All Saints Episcopal Church, Hilton Head Island, SC

Rector's Thoughts and Reflections

February 1, 2007

From Dreams to Reality

Over the last two years a dream has been floating around All Saints, known to some, as "Haysom's Dream." Envisaged first by Greg Haysom, at the time a member of the vestry (sadly, he died while cruising in South, America), the dream was an ambitious attempt to link All Saints with the educational needs of several worthy students in the Jasper County School system -- the kind of dream that was so vivid and exciting that Greg dared to dream big. The dream was notable largely because it centered upon the needs of strangers (in this case high school students), a parish family in another county, and the distinct possibility that we can change the lives of a few rather than walking away from a problem because we can't address all the needs for all the students. The dream, yet unfulfilled, dared to bring together various talents, resources beyond our' means, with students undereducated and a school system featured in the documentary entitled "Corridors of Shame." It is a dream worth some reflection.

How many dreams are out there, waiting?  How many dreams do we have as a parish family that are quietly forgotten because they are so outrageous, or seem to demand more than we can deliver in the cold harsh reality of daylight? If silence is God's first language, maybe dreams are a form of the spoken word of God to our unconscious, giving images, musings that hang around and often accompany out conscious lives. Parishes are often so structured that dreams and people with dreams are politely pushed to the side for no other reason than that we have no mechanism to incorporate dreams in parish life.

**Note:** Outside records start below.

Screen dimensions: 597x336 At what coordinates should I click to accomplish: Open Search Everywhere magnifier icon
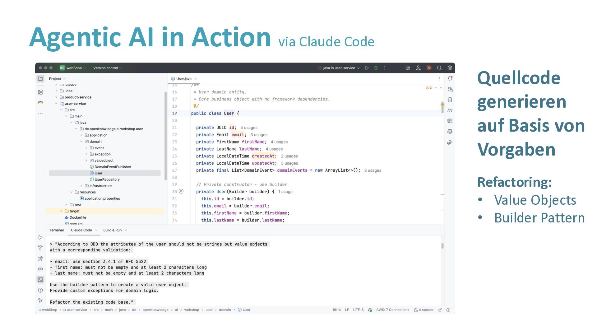click(439, 68)
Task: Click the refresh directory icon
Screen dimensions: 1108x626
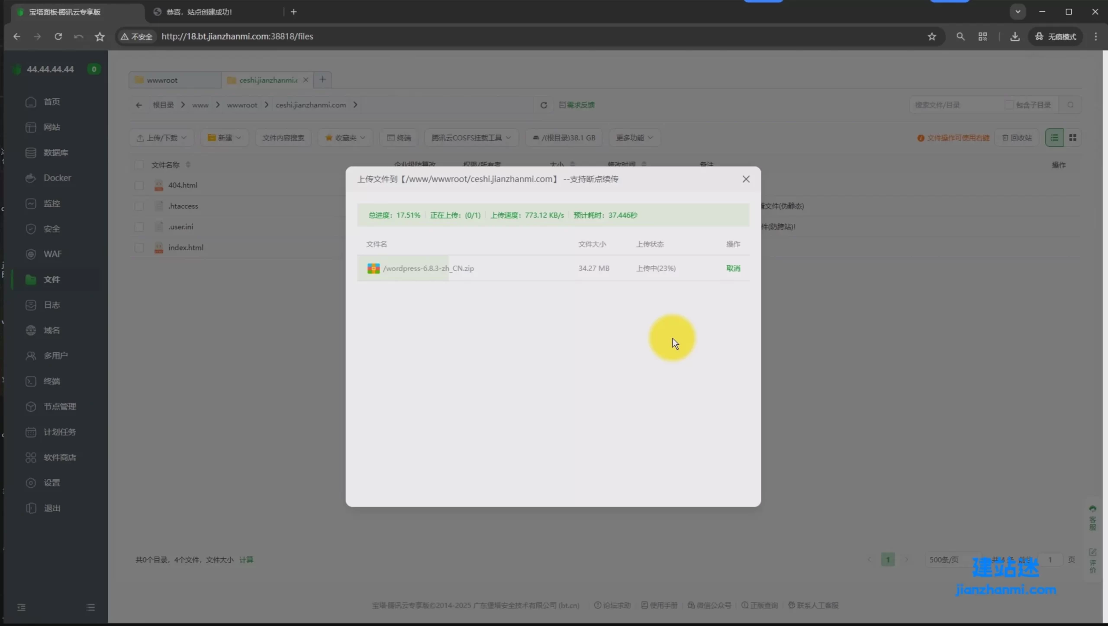Action: pyautogui.click(x=544, y=105)
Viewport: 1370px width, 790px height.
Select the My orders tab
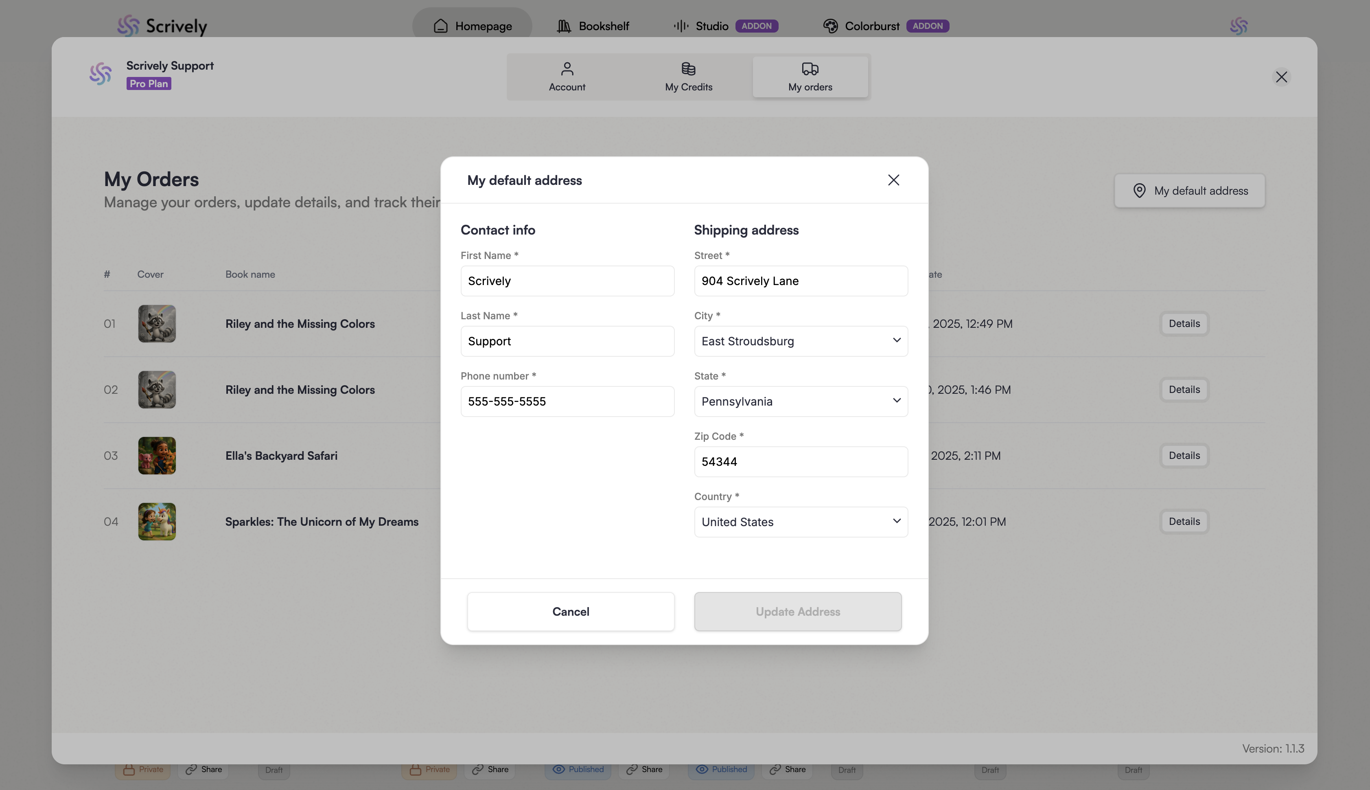click(809, 77)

I once observed a non-denominational parish in Washington DC area who took seriously dreams and people with dreams, and who incorporated that reality into the life of this unusual parish. It was a parish of only one hundred people, and each person pledged to be active in the ministry of the parish. They came together for worship, were intentional about corporate prayer, and vowed to influence and involve themselves in the world about them. When one person had an idea, or a dream, or a ministry they wanted to begin, they first took it to the congregation during their worship on Sunday. They would simply stand up express their dream, even in rudimentary ways, and ask if three other members of the parish would commit with them to pray and give definition to the dream. With only one hundred people, this ministry exploded outwardly from a small committed church to the wider world. This parish was not for the timid or faint hearted. It expected people to take seriously their faith and the dreams that inhabit people of faith. They dare to accomplish the outrageous and they are willing to test the dreams that God grants us in this life.